Researchers believe that a surge in adenovirus as restrictions eased earlier this year led to an unusual clustering of hepatitis cases, prompting a public health investigation which may have exposed a link with AAV2 for the first time.
Emma Thomson, a professor of infectious diseases at Glasgow University and a senior author of the study, said: "It's quite likely that there's been a trickle of cases before that we haven't [noticed], so we don't think that lockdown necessarily precipitated this but that the patterns may have changed so that we've seen the cases come all at once instead of a steady trickle."
READ MORE: The inside story of Scotland's child hepatitis outbreak
Prof Thomson added that it is unclear whether AAV2 is the direct cause of disease or whether is simply a "useful biomarker" for recent adenovirus infection, which may be the real pathogen but which can be harder to detect.
She said: "There are many unanswered questions and larger studies are urgently needed to investigate the role of AAV2 in paediatric hepatitis cases."
Scientists also found that the youngsters affected were much more likely than the general population to be carrying a particular genetic mutation, which is more commonly found in northern Europe than other parts of the world.
A link with Covid is now considered "extremely unlikely", and none of the children - who had a median age of 3.9 - had received the Covid vaccine.
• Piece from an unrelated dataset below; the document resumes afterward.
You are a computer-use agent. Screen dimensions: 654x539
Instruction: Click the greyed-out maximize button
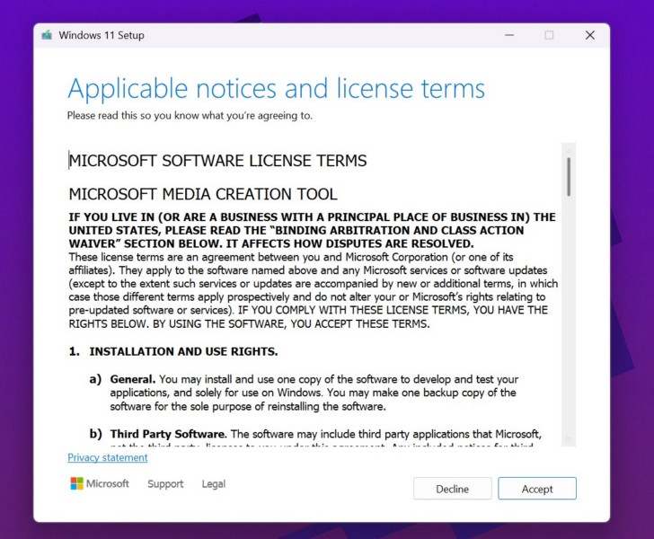pyautogui.click(x=549, y=35)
Scotland was the first country in the world to raise the alarm following a string of admissions to hospital in Glasgow for children suffering from severe liver inflammation which was not caused by any of the common hepatitis viruses or environmental toxins.
Worldwide, more than 1000 cases have since been identified in 35 countries - mostly in the US and Europe - with 22 deaths.
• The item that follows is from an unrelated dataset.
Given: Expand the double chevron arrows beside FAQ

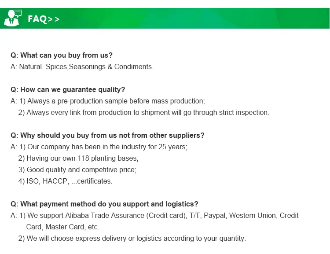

In the UK, 12 children - including one in Scotland - have required liver transplants.
The vast majority are under five.
A study led by the MRC-University of Glasgow Centre for Virus Research (CVR) and the Royal Hospital for Children in Glasgow compared nine of the hepatitis patients against aged-matched controls, including 13 healthy children, 12 youngsters with recent adenovirus infections but normal liver function, and 33 paediatric hepatitis patients with a known cause.
While AAV2 was detected in all nine of the mystery hepatitis patients, it was not found in any of the 58 control participants.
Adenovirus was identified in six of the nine unexplained hepatitis cases, with herpesvirus found in three of the nine.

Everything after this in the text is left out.